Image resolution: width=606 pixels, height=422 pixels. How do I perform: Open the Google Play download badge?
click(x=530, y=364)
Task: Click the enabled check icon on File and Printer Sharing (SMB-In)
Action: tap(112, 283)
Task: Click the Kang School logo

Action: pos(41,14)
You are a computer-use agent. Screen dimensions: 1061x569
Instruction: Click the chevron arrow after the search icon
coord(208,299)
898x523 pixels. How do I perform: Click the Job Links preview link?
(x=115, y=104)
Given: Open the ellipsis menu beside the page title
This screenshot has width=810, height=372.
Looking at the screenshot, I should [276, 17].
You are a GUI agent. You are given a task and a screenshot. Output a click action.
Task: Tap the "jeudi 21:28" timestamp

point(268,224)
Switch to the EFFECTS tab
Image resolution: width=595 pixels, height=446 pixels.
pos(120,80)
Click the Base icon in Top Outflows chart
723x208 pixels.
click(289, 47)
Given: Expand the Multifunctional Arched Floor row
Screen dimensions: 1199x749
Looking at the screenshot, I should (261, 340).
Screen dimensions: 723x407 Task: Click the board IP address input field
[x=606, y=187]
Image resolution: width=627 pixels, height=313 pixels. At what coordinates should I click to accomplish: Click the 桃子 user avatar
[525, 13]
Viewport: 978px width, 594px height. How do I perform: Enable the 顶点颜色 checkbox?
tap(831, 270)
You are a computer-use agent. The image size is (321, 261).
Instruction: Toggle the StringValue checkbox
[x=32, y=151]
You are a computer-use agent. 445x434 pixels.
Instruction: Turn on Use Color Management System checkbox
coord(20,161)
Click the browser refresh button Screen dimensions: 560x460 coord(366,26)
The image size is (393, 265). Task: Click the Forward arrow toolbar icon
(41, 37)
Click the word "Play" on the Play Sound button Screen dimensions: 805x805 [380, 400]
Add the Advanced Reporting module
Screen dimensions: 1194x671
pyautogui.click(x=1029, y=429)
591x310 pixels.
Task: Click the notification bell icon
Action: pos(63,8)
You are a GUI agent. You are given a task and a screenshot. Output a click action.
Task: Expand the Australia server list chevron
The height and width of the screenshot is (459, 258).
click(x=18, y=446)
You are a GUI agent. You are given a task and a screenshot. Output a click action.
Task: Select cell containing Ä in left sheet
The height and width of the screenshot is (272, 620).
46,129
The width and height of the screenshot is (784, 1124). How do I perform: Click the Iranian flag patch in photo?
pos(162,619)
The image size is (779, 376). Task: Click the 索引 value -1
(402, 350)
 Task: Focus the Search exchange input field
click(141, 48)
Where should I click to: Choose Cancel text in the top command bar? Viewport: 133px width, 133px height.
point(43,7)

::::

◆ **Work required**
Repeat the material exactly, please, so that each line matches its source.

◆ **Result of the task**
Image resolution: width=606 pixels, height=422 pixels. How do I perform: Open the Google Play download badge?
click(x=530, y=364)
Task: Click the enabled check icon on File and Printer Sharing (SMB-In)
Action: tap(112, 283)
Task: Click the Kang School logo

Action: pos(41,14)
You are a computer-use agent. Screen dimensions: 1061x569
Instruction: Click the chevron arrow after the search icon
coord(208,299)
898x523 pixels. How do I perform: Click the Job Links preview link?
(x=115, y=104)
Given: Open the ellipsis menu beside the page title
This screenshot has width=810, height=372.
Looking at the screenshot, I should [276, 17].
You are a GUI agent. You are given a task and a screenshot. Output a click action.
Task: Tap the "jeudi 21:28" timestamp

point(268,224)
Switch to the EFFECTS tab
Image resolution: width=595 pixels, height=446 pixels.
pos(120,80)
Click the Base icon in Top Outflows chart
723x208 pixels.
click(289, 47)
Given: Expand the Multifunctional Arched Floor row
Screen dimensions: 1199x749
Looking at the screenshot, I should (261, 340).
Screen dimensions: 723x407 Task: Click the board IP address input field
[x=606, y=187]
Image resolution: width=627 pixels, height=313 pixels. At what coordinates should I click to accomplish: Click the 桃子 user avatar
[525, 13]
Viewport: 978px width, 594px height. How do I perform: Enable the 顶点颜色 checkbox?
tap(831, 270)
You are a computer-use agent. The image size is (321, 261).
Instruction: Toggle the StringValue checkbox
[x=32, y=151]
You are a computer-use agent. 445x434 pixels.
Instruction: Turn on Use Color Management System checkbox
coord(20,161)
Click the browser refresh button Screen dimensions: 560x460 coord(366,26)
The image size is (393, 265). Task: Click the Forward arrow toolbar icon
(41, 37)
Click the word "Play" on the Play Sound button Screen dimensions: 805x805 [380, 400]
Add the Advanced Reporting module
Screen dimensions: 1194x671
pyautogui.click(x=1029, y=429)
591x310 pixels.
Task: Click the notification bell icon
Action: pos(63,8)
You are a GUI agent. You are given a task and a screenshot. Output a click action.
Task: Expand the Australia server list chevron
The height and width of the screenshot is (459, 258).
click(x=18, y=446)
You are a GUI agent. You are given a task and a screenshot. Output a click action.
Task: Select cell containing Ä in left sheet
The height and width of the screenshot is (272, 620).
46,129
The width and height of the screenshot is (784, 1124). How do I perform: Click the Iranian flag patch in photo?
pos(162,619)
The image size is (779, 376). Task: Click the 索引 value -1
(402, 350)
 Task: Focus the Search exchange input field
click(141, 48)
Where should I click to: Choose Cancel text in the top command bar? Viewport: 133px width, 133px height.
point(43,7)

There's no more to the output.